Closed konstin closed 2 weeks ago

konstin commented 3 months ago

Locking huggingface currently fails because it depends on natten which only hast source dists and can only be built without build isolation. uv run, uv lock and uv sync should support a --no-build-isolation flag.

zanieb commented 3 months ago

Is there an alternative design for --no-build-isolation we should consider? Like specifying extra build dependencies per package? Forcing the user to install build dependencies manually and dropping isolation seems like a bad outcome.

charliermarsh commented 3 months ago

It's a good question to ask. Answering it requires understanding why these projects require --no-build-isolation. Often, it's because they require PyTorch, and my understanding is that people don't want to require that you reinstall PyTorch independently for each package, or something.

charliermarsh commented 3 months ago

(Also note that --no-build-isolation doesn't mean that we combine the virtualenv with the build dependencies. It means the build dependencies are entirely ignored, i.e., it's assumed that the virtualenv has everything it needs.)

hmc-cs-mdrissi commented 3 months ago

The most common reason is that there's build compatibility constraints not encodable in existing metadata today. https://pypackaging-native.github.io/key-issues/abi/ is probably best resource on this. At it's core installing separate pytorch versions for each build can lead to conflicts that will make overall application unusable.

people don't want to require that you reinstall PyTorch independently for each package, or something.

The not want here is not motivated by build speed, but compatibility and if you pick separate ones you may crash in the end.

You may be able to handle build dependencies if certain libraries can be marked as must be consistent across environment for all builds. If two libraries depend on library X at build time it is possible for the two to need the build time version of X to be same.

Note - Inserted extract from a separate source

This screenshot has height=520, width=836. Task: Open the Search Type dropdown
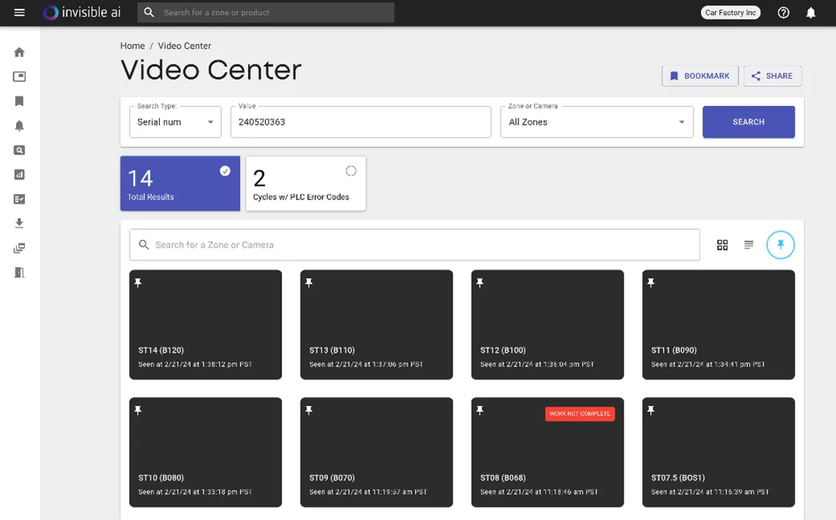(175, 122)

edit: So I think of it not as treating each build as independent is problematic assumption. Managing builds for users and having build dependencies installed is fine if build dependencies are locked together in consistent manner. One extra complication is some build dependencies are sensitive to this, while others are not and free to be inconsistent across builds.

edit 2: This issue is not unique to PyTorch. Any library with native build related abi constraints can make this an issue. If libraries build with numpy for example there exists oldest-supported-numpy as a trick related to this.

charliermarsh commented 1 month ago

We may want to add this, since we haven't invested time in an alternative design yet.